If you'd like a tantalizing glimpse into a somewhat forgotten - and in many ways, misunderstood - world.

Zoo Station, the first in David Downing's Zoo series, is a really rather wonderful and absorbing period piece. In essence; a small tale set against a much bigger, darker backdrop. Involving ordinary people doing ordinary things, like just getting on with their lives, during extraordinary circumstances. The 'hero', is John Russell, an English freelance newspaper writer living in Germany in the early months of 1939, obviously just before the outbreak of World War II. Though, as the book further illustrates (and as if you have read anything else about this period, you will know), 'outbreak' is much more accidental-sounding than was actually the case. Through Russell, we see how the Nazi party has infiltrated its way into the minutiae of Germans' everyday life. And not in a pleasant way of course. You don't need to have done, but it certainly would increase you understanding of novels set in this period, if you had read a book like Richard J. Evans' 'The Coming of the Third Reich'.

With hindsight, it might seem a little strange that an Englishman is living in Germany at this time. But he has good reason to be there. His has an ex-wife, a son and a beautiful, actress girlfriend to care for. He becomes involved with the Russians, ostensibly writing articles on typical German daily life, so the Russian people might better understand their prospective allies. But really he's spying. He knows that and thinks that as long as he can keep the Russians where he can see them, he'll be ok. The same with his British allies. As of course, the British also want a piece of the information cake. So Russell in effect becomes something of an unwitting double agent, with no real master but himself and no real loyalty to anyone, apart from to his family. But, being an Englishman more than somewhat integrated into pre-War German society, gives Russell the opportunity to observe, perhaps understand - though without condoning - and maybe react differently to the zeitgeist. Differently to how a typical German person would have. Or would have been able to have done.

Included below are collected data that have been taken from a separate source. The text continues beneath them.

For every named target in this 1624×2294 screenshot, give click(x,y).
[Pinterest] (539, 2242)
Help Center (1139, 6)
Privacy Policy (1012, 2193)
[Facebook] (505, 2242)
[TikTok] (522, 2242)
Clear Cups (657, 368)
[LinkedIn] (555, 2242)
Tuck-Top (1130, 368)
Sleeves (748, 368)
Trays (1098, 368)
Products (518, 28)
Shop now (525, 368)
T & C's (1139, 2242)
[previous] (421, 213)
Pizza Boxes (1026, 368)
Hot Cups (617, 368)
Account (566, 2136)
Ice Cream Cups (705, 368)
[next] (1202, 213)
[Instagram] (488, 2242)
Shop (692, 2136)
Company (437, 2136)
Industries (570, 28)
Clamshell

I found this a wonderful, engaging and involving read. An Englishman in a strange land, just doing the right thing, without fanfare. Acting heroically when looked back on, but only made heroic by the times. It is sublimely written and plotted, really well put together. You can almost touch the atmosphere of pre-War Berlin (I have no idea what the pre-War Berlin atmosphere was really like, but I can't imagine it being far from what is brought out here). It's the little things, the small incidents that do it. Giving English lessons to Jewish children, taking trains to Poland, trips to London, picking his son up from his ex-wife, all give this story its edge over others you might read. It's not exactly what you'd think of if I said 'a real page-turner', but to someone who appreciates fine writing and acute observation, sometimes with an acerbic edge *takes bow*, it was a book I found very hard to put away. The best part is, there are many more to come after this one.

My only beef, would be with the recommendation on the cover. I'm never normally a great fan of 'a wonderful evocation of *insert long, long ago time period here* -type recommendations. I mean, unless they themselves were the character's age during that very same time, how do they know? It's not just about knowing the facts of what went on, that's often the easy part. It's surely about knowing about what people felt at that time and why. And the 'and why' can only come if you grew up in that period, were there and were affected by those special circumstances. A person born today would, when reaching writing/author age, surely have trouble imagining a time when there was no Internet, for instance. Tell someone that TVs used to be only black and white, only one or two channels and were the size of a Shetland pony - see what kind of look you get back. So someone saying it is 'a wonderful evocation of...', is guessing it is, hoping it is and probably should have inserted 'in my opinion' in there somewhere. Having said all that...this, in my opinion and based on what I have read about the period - and with parents still alive who were alive during that period, IS 'an extraordinary evocation of Nazi Germany on the eve of war...', as CJ Sansom says on the front cover.

If you like an absorbing read, a good tale well told and with more to come. This is for you.